* DOCUMENT EXTRACT

=== Section Start ===

At the outset, it is important to recognize, as the United States Supreme Court has observed, that we confront “delicate issues concerning the academic community.” (Healy v. James (1972) 408 U.S. 169, 171 [33 L.Ed.2d 266, 273-274, 92 S.Ct. 2338].) Contemporary concerns over “political correctness” notwithstanding, the American university remains among the world’s freest forums for intellectual inquiry and debate. We must approach our task, therefore, “with special caution” (ibid.), understanding that the institution’s continued vitality and independence are contingent upon its freedom from disruptive judicial interference.

=== Section End ===

* DATA SEGMENT
=== Section Start ===

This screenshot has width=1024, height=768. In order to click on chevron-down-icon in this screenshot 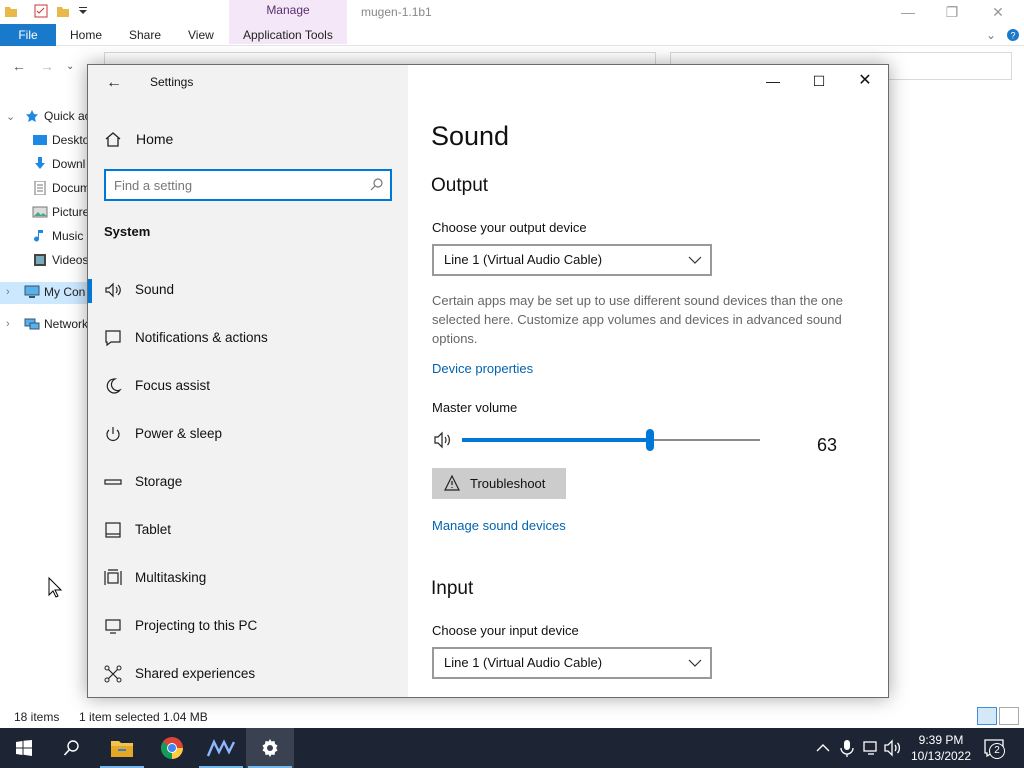, I will do `click(695, 260)`.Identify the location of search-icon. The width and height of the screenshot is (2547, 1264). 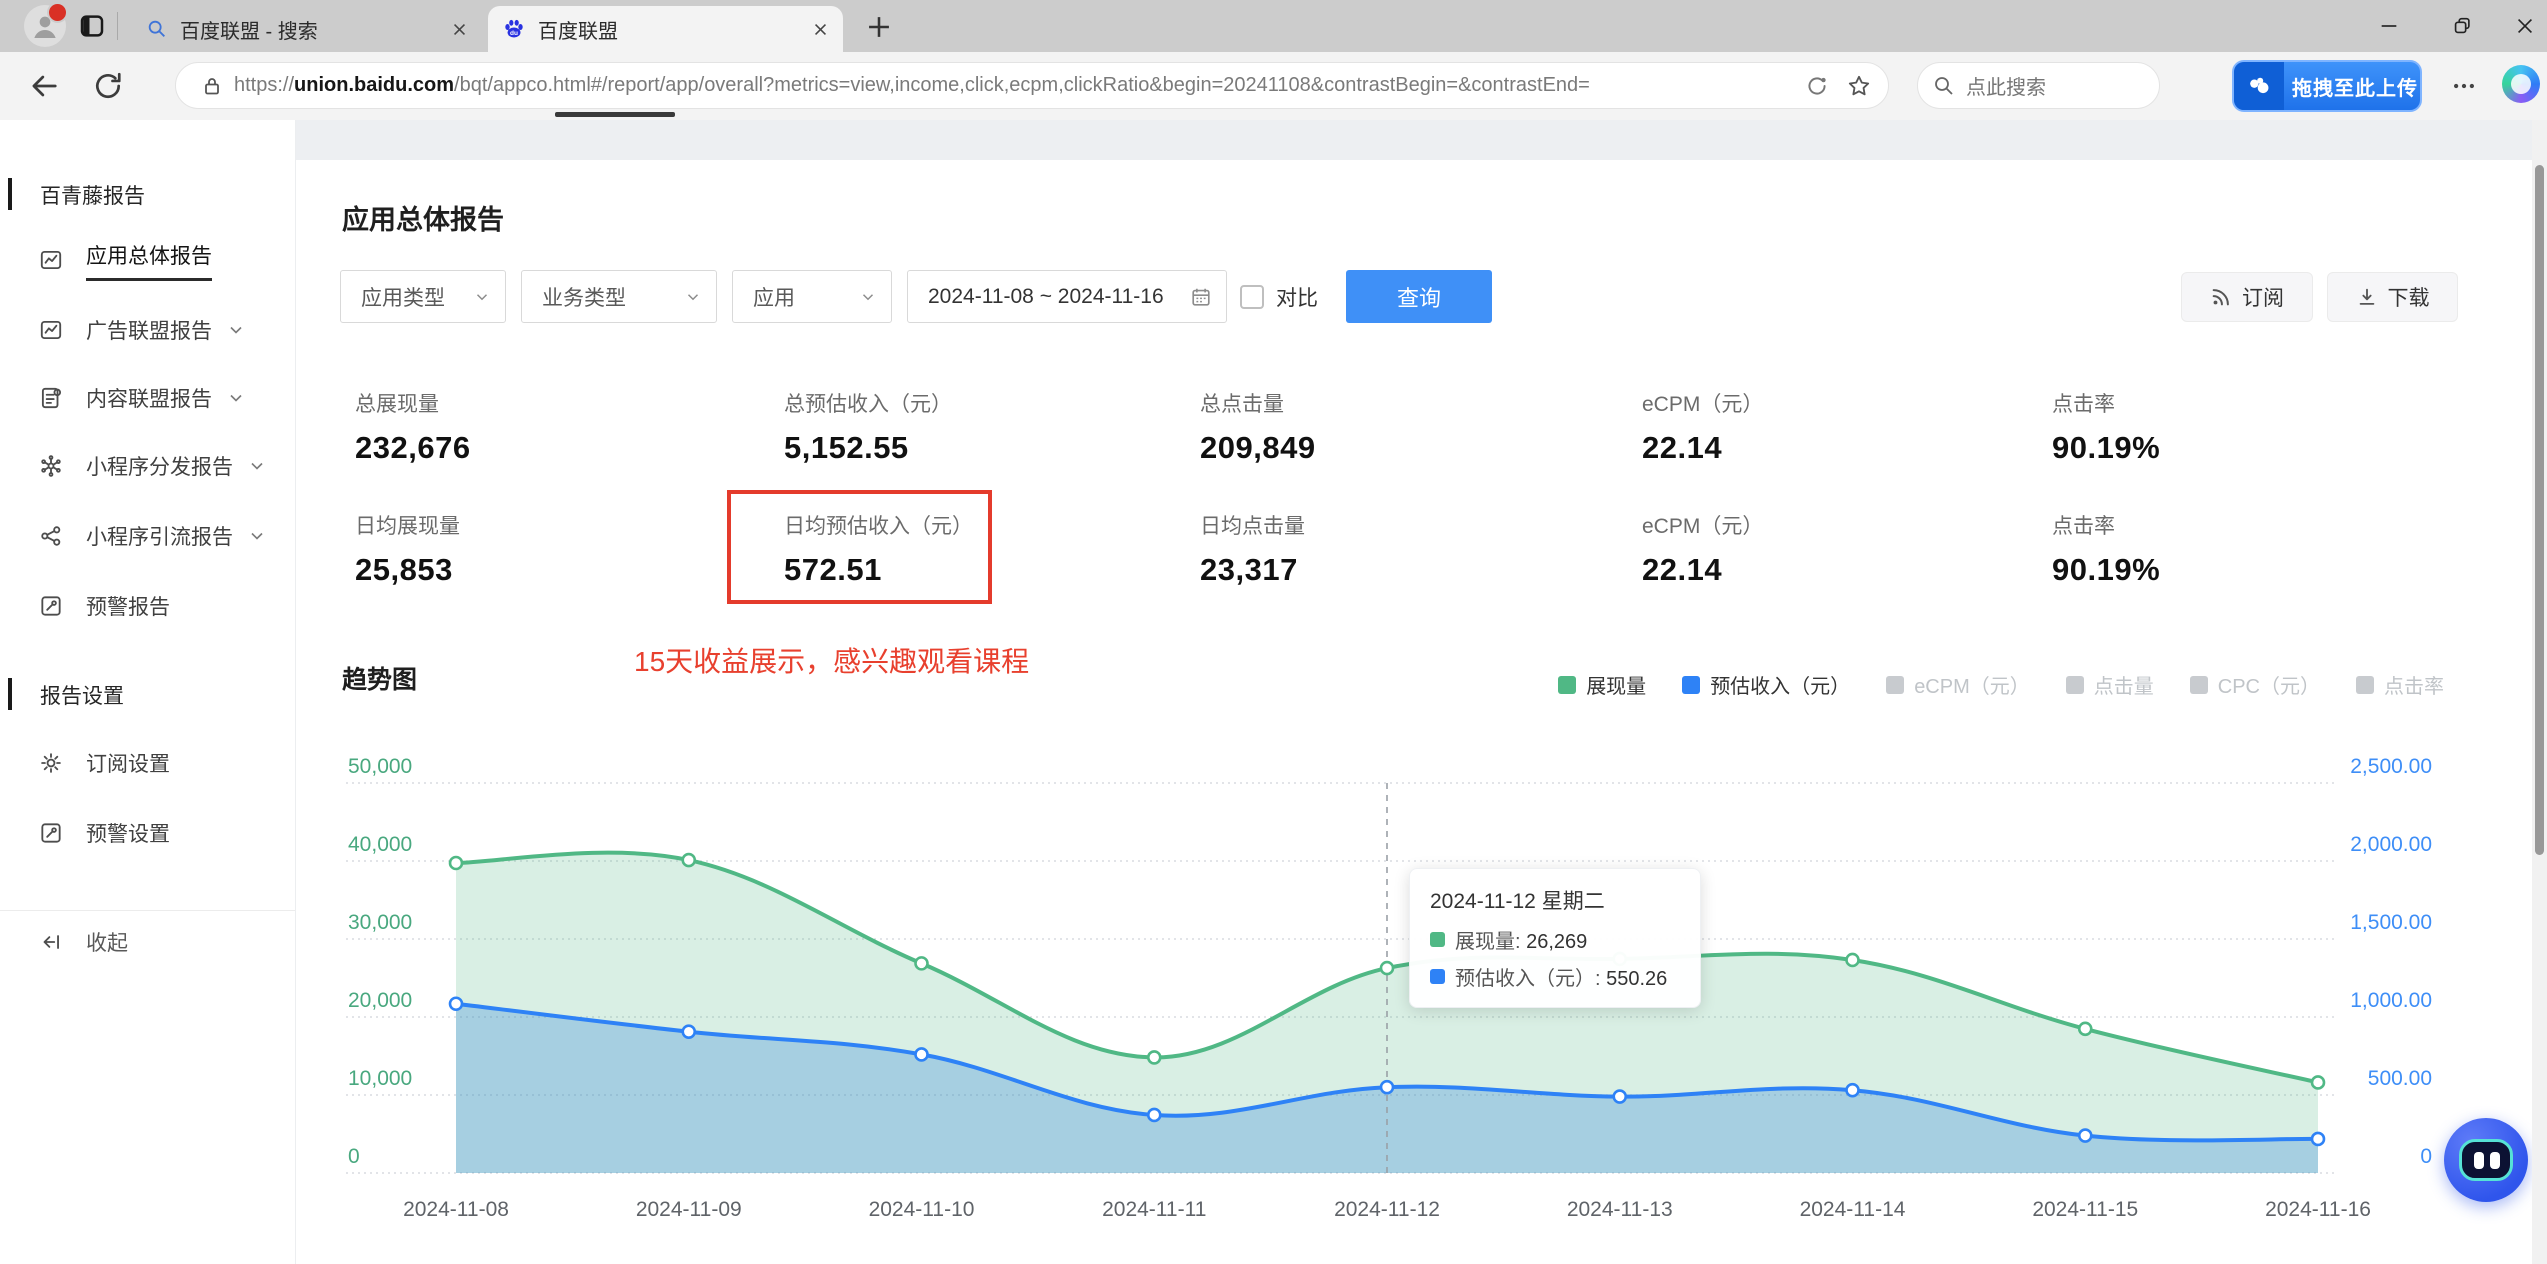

=== Section End ===

* QUESTIONS TO ANSWER
1) From the court excerpt on university freedom above, write out the words from "At the outset, it" up to and including "disruptive judicial interference.".
2) In the court excerpt on university freedom, what is the continued vitality and independence of the institution said to depend on?
3) Pick up the court excerpt on university freedom after its last sentence and keep it going.

* RESPONSE LIST
1)
At the outset, it is important to recognize, as the United States Supreme Court has observed, that we confront “delicate issues concerning the academic community.” (Healy v. James (1972) 408 U.S. 169, 171 [33 L.Ed.2d 266, 273-274, 92 S.Ct. 2338].) Contemporary concerns over “political correctness” notwithstanding, the American university remains among the world’s freest forums for intellectual inquiry and debate. We must approach our task, therefore, “with special caution” (ibid.), understanding that the institution’s continued vitality and independence are contingent upon its freedom from disruptive judicial interference.

2) Its freedom from disruptive judicial interference.

3)
*874Restraint does not imply complaisance, however. “It can hardly be argued that either students or teachers shed their constitutional rights to freedom of speech or expression at the schoolhouse gate.” (Tinker v. Des Moines Independent School Dist. (1969) 393 U.S. 503, 506 [21 L.Ed.2d 731, 737, 89 S.Ct. 733].) Indeed, as the high court has written, “the precedents of this Court leave no room for the view that . . . First Amendment protections should apply with less force on college campuses than in the community at large. Quite to the contrary, ‘[t]he vigilant protection of constitutional freedoms is nowhere more vital than in the community of American schools.’ ” (Healy v. James, supra, 408 U.S. at p. 180 [33 L.Ed.2d at p. 279], quoting Shelton v. Tucker (1960) 364 U.S. 479, 487 [5 L.Ed.2d 231, 236-237, 81 S.Ct. 247].) Thus, far from dulling our powers of review, the University’s unique status as a forum for free expression impels a sharpened judicial scrutiny, sensitive to both institutional interests and the constitutional rights of the individual.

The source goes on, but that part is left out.